The study determined that 3,209 average daily trips occurred on the path. Of the total, 2,567 of the trips were bikers and 624 were pedestrians. The study also extrapolated what would happen if bike use in the county continued to increase, as it has. “The projected volume on the Mill Valley-Sausalito Path” could reach 1,650,000 trips per year. The numbers, it should be remembered, represent one-way trips. Even if the estimates include a measure of inexactness, they accurately reflect the increasing popularity of bicycle use on trails and paths as well as increased pedestrian use.
Along with the increased popularity of traditional bicycles for utilitarian transportation, recreation and commuting, a new breed of bicycle is entering the market in increasing numbers—the electric bike is making a splash on the scene. A growing number of models are showing up in bike stores, and the number will increase as better batteries and more efficient motors become possible, say industry analysts.
Electric bikes come in two flavors: pedal-assisted and throttle. Bikes with a throttle are similar in most respects to a moped and can legitimately be called motorized vehicles. Less clear, however, is the description for pedal-assist electric bikes. They need a rider to pedal before an electric motor kicks in and gives them the assist that accounts for the name. To complicate matters, some pedal-assist electric bikes also have a throttle mode. But not all do, and if a rider is traveling on a peddle-assist electric bike, is that rider on a motorized vehicle? And must that rider abide by rules that prohibit motorized vehicles on a path or trail?
The rules are a work in progress at many agencies. One Marin official, when asked whether electric pedal-assist bikes were allowed in a jurisdiction, said, “Oh God, don’t ask me that!” The exclamation came from participating in what is a difficult decision for many officials. If a rider turns off pedal-assist on a bike, it becomes like any other bike—non-motorized.

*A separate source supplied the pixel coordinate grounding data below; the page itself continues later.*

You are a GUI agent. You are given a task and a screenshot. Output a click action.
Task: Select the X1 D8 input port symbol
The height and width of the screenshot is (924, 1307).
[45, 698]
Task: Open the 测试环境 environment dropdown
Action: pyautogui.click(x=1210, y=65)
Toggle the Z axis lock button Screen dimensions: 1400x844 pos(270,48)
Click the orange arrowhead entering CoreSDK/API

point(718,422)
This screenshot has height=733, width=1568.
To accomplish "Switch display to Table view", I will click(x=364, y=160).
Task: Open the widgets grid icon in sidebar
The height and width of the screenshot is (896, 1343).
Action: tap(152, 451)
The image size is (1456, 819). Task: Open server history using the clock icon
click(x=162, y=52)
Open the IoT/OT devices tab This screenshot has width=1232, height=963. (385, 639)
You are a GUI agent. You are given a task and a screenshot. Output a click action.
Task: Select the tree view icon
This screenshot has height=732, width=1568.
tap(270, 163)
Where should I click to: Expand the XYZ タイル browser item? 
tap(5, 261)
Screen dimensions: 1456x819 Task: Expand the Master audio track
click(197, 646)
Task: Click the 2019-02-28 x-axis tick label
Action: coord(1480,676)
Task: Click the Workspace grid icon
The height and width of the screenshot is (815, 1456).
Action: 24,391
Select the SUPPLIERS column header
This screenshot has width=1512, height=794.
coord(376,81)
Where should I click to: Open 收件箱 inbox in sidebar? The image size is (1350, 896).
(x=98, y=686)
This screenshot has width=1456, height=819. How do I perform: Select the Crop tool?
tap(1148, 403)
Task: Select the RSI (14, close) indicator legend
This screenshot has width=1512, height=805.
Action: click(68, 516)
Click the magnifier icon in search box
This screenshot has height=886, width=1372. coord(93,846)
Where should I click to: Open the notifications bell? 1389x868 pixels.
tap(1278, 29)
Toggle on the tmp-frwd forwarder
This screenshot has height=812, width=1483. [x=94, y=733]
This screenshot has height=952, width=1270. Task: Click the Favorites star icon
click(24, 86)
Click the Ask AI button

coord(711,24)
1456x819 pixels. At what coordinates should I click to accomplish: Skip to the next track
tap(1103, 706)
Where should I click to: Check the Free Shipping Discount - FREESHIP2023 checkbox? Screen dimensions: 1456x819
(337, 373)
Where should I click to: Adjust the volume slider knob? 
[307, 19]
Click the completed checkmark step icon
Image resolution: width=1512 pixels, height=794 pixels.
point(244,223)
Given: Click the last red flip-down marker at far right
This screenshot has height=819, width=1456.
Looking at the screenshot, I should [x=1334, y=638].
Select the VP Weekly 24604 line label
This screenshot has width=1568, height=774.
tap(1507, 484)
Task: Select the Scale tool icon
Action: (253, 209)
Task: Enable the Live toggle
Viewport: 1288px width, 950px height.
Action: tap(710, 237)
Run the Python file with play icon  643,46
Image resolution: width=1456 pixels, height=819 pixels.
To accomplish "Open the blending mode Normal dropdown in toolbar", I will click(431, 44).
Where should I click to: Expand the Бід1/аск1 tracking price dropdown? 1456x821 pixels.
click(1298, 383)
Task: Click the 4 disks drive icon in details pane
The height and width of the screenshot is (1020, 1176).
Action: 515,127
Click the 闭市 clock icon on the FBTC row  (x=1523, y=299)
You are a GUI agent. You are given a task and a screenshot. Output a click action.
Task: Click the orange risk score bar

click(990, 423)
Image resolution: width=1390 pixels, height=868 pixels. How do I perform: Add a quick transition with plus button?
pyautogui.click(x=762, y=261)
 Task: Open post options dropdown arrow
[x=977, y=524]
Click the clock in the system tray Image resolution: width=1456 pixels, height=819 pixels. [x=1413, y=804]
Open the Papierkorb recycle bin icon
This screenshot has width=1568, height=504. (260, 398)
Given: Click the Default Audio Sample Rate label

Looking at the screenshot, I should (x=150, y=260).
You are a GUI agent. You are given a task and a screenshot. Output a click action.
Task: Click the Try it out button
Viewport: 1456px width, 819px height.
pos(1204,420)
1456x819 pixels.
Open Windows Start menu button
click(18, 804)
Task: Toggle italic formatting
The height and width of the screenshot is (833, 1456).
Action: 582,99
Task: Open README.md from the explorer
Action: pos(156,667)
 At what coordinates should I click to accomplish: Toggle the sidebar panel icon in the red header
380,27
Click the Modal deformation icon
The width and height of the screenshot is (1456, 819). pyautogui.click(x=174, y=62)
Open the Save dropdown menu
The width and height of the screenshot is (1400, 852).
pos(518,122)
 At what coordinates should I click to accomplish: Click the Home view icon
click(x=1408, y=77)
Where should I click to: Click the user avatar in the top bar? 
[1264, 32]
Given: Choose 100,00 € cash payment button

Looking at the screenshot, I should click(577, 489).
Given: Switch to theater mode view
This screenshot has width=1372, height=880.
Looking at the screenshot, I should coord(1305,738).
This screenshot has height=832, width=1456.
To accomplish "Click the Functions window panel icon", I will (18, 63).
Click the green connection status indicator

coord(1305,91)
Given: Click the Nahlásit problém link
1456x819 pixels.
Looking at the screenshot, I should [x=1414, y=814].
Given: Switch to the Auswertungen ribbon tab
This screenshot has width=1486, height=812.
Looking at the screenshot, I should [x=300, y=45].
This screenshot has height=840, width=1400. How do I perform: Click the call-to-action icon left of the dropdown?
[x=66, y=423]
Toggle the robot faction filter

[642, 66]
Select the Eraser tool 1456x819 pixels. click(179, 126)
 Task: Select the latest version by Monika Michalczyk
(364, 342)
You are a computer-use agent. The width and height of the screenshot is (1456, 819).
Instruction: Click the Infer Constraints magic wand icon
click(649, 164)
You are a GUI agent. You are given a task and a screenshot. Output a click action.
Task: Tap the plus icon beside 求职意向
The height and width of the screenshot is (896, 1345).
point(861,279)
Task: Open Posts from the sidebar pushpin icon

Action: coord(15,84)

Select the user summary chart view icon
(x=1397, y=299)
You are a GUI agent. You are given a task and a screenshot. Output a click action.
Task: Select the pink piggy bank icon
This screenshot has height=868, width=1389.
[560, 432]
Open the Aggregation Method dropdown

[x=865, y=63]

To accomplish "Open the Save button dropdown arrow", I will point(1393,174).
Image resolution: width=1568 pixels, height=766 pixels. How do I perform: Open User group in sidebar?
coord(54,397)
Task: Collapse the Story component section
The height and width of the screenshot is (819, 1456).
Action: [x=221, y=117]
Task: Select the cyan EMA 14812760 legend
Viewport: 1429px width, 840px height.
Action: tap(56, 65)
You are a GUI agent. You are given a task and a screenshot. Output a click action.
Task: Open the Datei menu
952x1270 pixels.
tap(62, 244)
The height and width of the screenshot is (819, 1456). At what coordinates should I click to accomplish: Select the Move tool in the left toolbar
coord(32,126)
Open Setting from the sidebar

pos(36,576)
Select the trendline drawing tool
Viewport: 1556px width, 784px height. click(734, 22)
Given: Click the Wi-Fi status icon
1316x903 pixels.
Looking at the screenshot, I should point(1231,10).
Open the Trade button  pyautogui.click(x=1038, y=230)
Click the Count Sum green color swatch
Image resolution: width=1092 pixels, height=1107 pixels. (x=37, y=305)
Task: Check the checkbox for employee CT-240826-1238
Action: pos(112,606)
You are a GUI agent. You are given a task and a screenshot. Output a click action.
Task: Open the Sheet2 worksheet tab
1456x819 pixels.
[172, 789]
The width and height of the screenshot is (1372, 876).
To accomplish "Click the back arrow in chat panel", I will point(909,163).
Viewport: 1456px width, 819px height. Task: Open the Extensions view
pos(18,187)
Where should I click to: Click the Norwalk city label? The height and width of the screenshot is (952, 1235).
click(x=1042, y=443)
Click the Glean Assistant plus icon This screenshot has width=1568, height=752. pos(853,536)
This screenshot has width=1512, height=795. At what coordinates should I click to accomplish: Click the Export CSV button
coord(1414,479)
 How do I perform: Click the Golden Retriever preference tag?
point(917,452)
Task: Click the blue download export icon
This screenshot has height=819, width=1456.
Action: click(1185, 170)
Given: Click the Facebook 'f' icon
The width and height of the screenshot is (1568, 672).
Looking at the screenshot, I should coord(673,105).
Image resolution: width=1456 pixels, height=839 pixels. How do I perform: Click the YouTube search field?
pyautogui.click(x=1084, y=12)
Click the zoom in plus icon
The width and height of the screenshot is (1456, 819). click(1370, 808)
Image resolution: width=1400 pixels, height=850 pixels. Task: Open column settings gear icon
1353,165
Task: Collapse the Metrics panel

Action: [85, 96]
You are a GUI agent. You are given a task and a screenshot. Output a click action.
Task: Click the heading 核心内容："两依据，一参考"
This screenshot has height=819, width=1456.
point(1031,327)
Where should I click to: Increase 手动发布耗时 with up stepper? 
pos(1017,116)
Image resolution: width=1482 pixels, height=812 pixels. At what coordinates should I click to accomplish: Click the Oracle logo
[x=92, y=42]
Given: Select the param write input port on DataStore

Electric bikes, even peddle-assist, are not allowed on the MVBP, according to Brian Sanford, superintendent with Marin County Parks, which oversees the path for the county. But it’s a bit confusing. Sanford says electric bikes are not allowed on the path in Mill Valley but they are allowed on a portion of the path in Sausalito.
Sanford says that the county is watching San Francisco and other cites and entities deal with rules for electric bikes, and may alter the rules in Marin.
So far no one has been ticketed riding an electric bike on the path. Perhaps if electric bike riders heed the safety tips in the Share the Path program, no electric bike rider will receive a ticket for riding a motorized vehicle on the Mill Valley section.
The behavior exhibited on the county’s paths and trails is a mirror of the behavior motorists exhibit on county roads and freeways. And it’s not always pretty.